Ich bekenne, dass Gott, der Ursprung und das Ende aller Dinge, mit dem natürlichen Licht der Vernunft durch das, was geschaffen ist, d.h. durch die sichtbaren Werke der Schöpfung, als Ursache mittels der Wirkung mit Sicherheit erkannt und auch bewiesen werden kann,
Ich anerkenne die äusseren Beweismittel der Offenbarung, d.h. die Werke Gottes, in erster Linie die Wunder und Prophezeiungen (von welchen die Heilige Schrift berichtet), als ganz sichere Zeichen des göttlichen Ursprungs der christlichen Religion. Ich halte fest, dass sie dem Geist aller Zeiten und Menschen, auch der Gegenwart, auf das beste angepasst sind.

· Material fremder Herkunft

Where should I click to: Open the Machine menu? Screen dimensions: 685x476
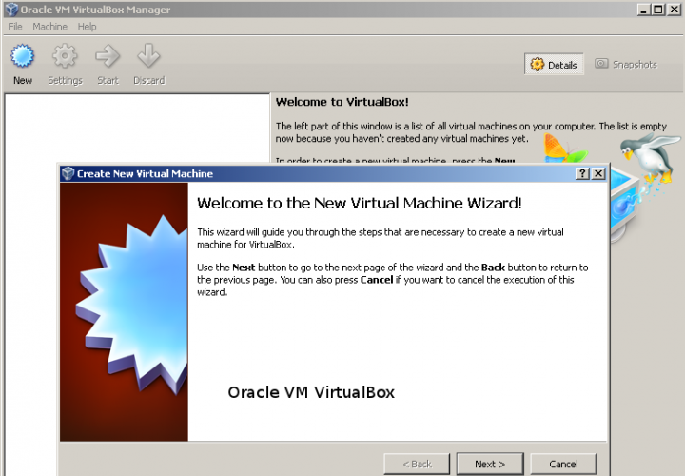click(49, 27)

Fest glaube ich, dass die Kirche, die Hüterin und Lehrerin des geoffenbarten Wortes, durch den wahren und geschichtlichen Christus selbst während seines Lebens unter uns unmittelbar und direkt eingesetzt und dass sie auf Petrus, dem Fürsten der apostolischen Hierarchie, und auf seine Nachfolger gebaut wurde.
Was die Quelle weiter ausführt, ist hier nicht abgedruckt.